BEGIN Given records
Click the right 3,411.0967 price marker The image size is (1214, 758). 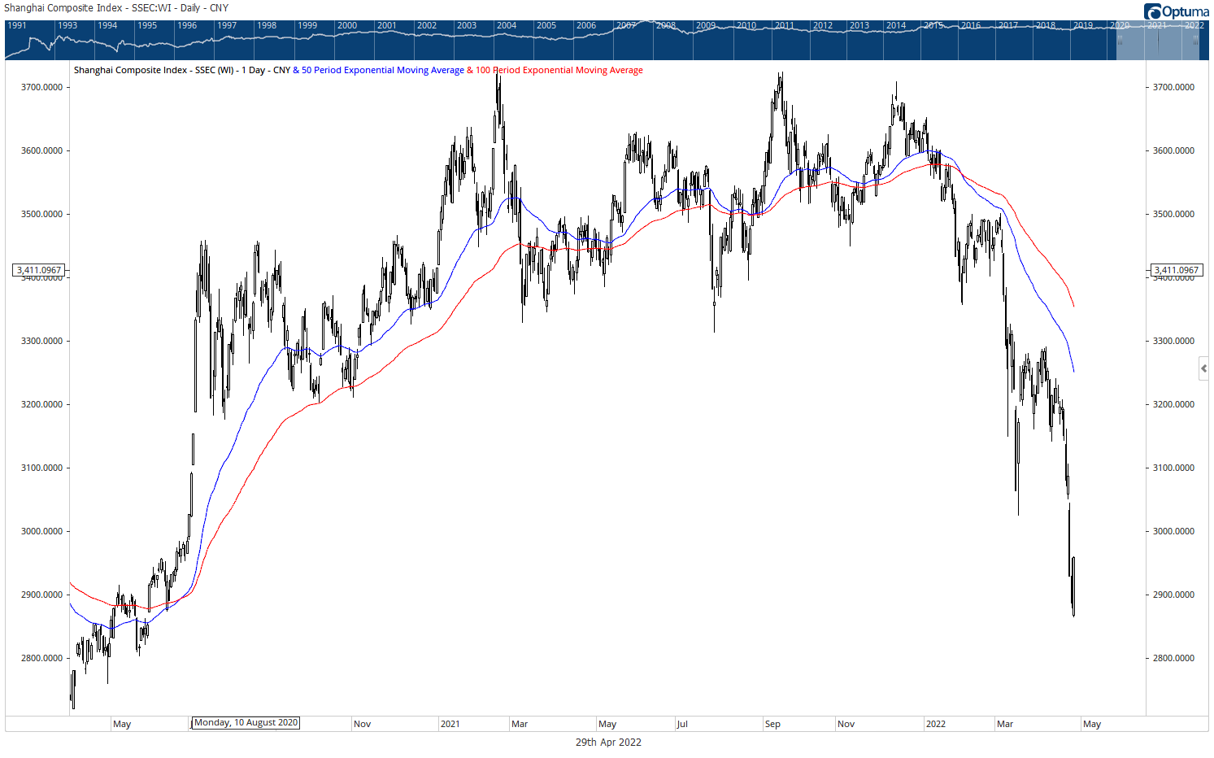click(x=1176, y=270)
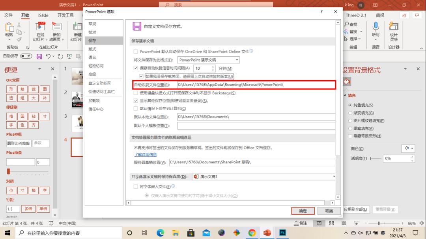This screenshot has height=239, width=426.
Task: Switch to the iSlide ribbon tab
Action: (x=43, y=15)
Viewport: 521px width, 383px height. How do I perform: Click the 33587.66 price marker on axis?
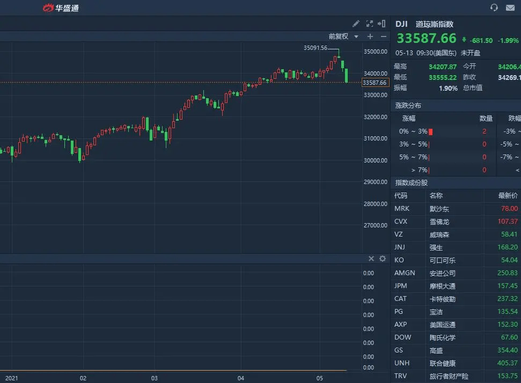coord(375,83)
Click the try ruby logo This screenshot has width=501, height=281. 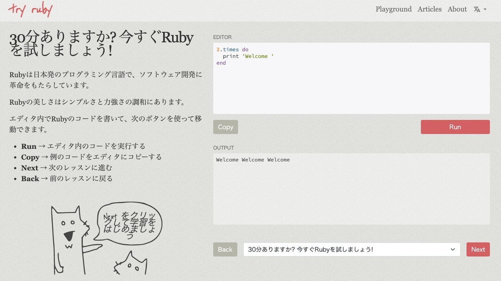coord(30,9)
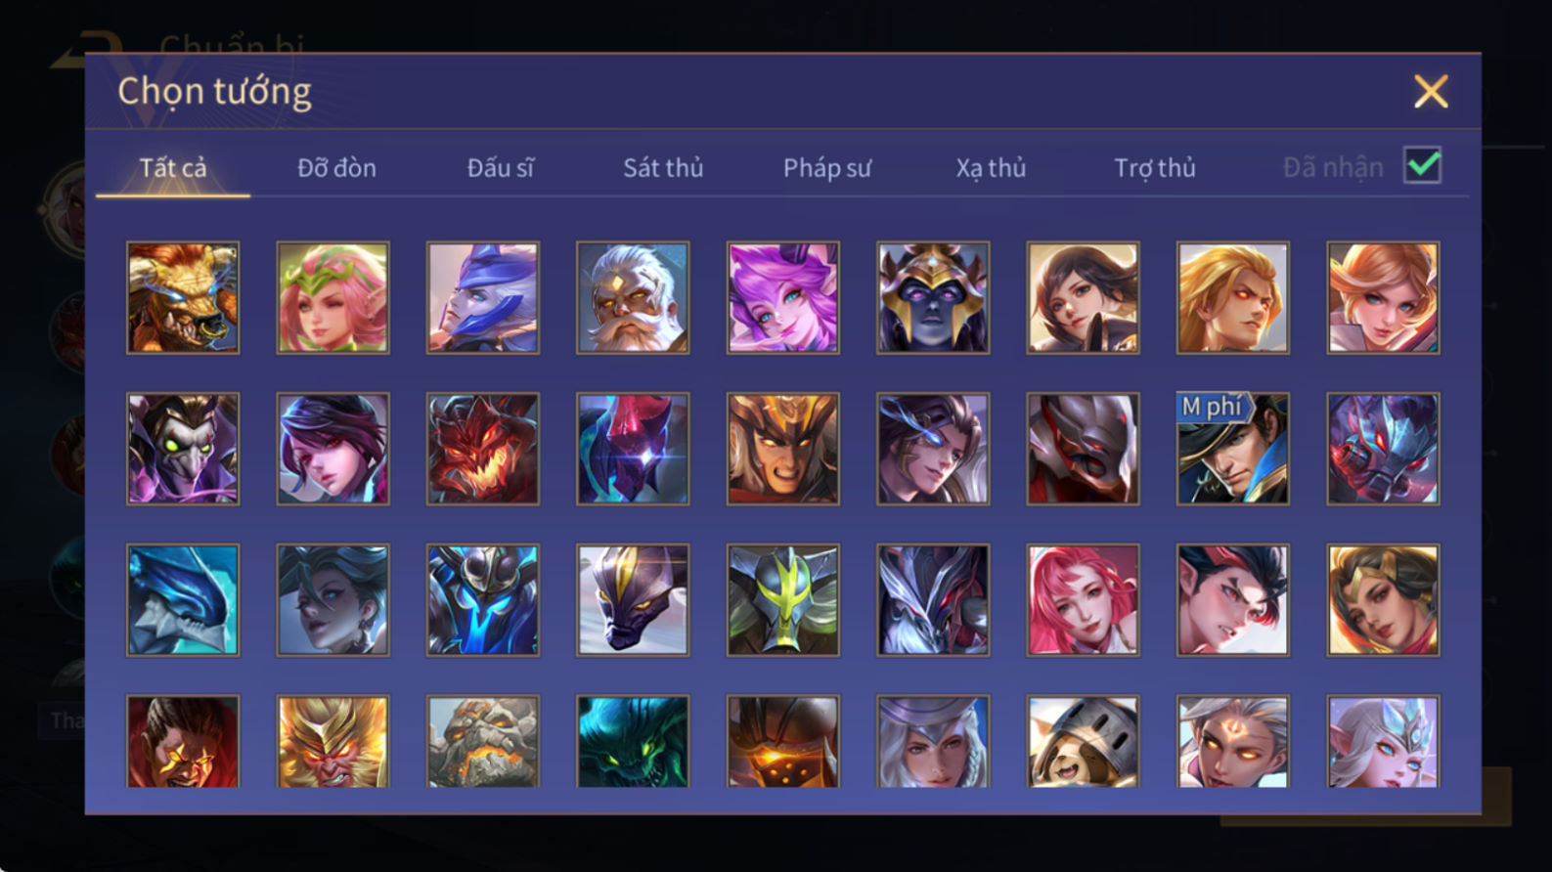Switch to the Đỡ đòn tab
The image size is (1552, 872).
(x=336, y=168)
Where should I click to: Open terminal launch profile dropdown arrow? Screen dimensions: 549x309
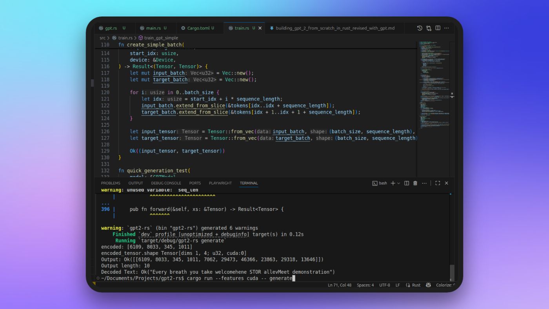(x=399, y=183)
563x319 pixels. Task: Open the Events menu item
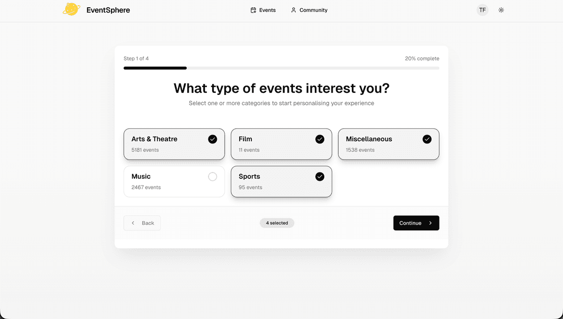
END Given records
Exercise details
Rewrite the items from the line with "Where should I" through the end of the items, replacing "dropdown arrow" with "drop-down arrow" and changing nothing else. Leave the pictures out of your answer.

Exercise output
Where should I click to: Open terminal launch profile drop-down arrow? Screen dimensions: 549x309
(x=399, y=183)
563x319 pixels. Task: Open the Events menu item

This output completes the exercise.